WORK TO BE COMPLETED> Everything from the line containing "Open the Render menu in the menu bar" through the end of the data below should be copied exactly, with no other lines.

BEGIN MATERIAL FOR THIS TASK

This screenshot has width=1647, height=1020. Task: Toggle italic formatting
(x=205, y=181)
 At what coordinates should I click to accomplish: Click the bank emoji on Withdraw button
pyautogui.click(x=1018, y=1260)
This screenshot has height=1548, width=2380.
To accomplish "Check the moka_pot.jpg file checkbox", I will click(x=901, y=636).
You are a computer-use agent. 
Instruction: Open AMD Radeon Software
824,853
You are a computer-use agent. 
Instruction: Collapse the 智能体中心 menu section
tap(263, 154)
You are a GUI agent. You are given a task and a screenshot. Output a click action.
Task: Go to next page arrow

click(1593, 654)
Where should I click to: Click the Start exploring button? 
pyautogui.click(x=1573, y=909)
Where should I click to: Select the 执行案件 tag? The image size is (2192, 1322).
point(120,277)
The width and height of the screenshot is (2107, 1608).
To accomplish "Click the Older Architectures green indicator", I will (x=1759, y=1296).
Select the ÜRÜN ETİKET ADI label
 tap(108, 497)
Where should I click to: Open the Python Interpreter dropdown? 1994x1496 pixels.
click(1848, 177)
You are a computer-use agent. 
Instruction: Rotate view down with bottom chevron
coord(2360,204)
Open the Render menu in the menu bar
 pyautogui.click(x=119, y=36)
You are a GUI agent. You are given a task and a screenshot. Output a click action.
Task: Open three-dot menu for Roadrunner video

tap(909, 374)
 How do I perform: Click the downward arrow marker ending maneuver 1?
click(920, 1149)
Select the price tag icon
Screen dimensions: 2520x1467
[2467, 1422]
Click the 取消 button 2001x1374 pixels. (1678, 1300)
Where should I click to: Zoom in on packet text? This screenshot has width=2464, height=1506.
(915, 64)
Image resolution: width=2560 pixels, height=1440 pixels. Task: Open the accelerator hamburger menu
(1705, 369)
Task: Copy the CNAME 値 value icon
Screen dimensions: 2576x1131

END MATERIAL FOR THIS TASK

WRITTEN REPLY>
Open the Render menu in the menu bar
 pyautogui.click(x=119, y=36)
You are a GUI agent. You are given a task and a screenshot. Output a click action.
Task: Open three-dot menu for Roadrunner video

tap(909, 374)
 How do I perform: Click the downward arrow marker ending maneuver 1?
click(920, 1149)
Select the price tag icon
Screen dimensions: 2520x1467
[2467, 1422]
Click the 取消 button 2001x1374 pixels. (1678, 1300)
Where should I click to: Zoom in on packet text? This screenshot has width=2464, height=1506.
(915, 64)
Image resolution: width=2560 pixels, height=1440 pixels. Task: Open the accelerator hamburger menu
(1705, 369)
Task: Copy the CNAME 値 value icon
Screen dimensions: 2576x1131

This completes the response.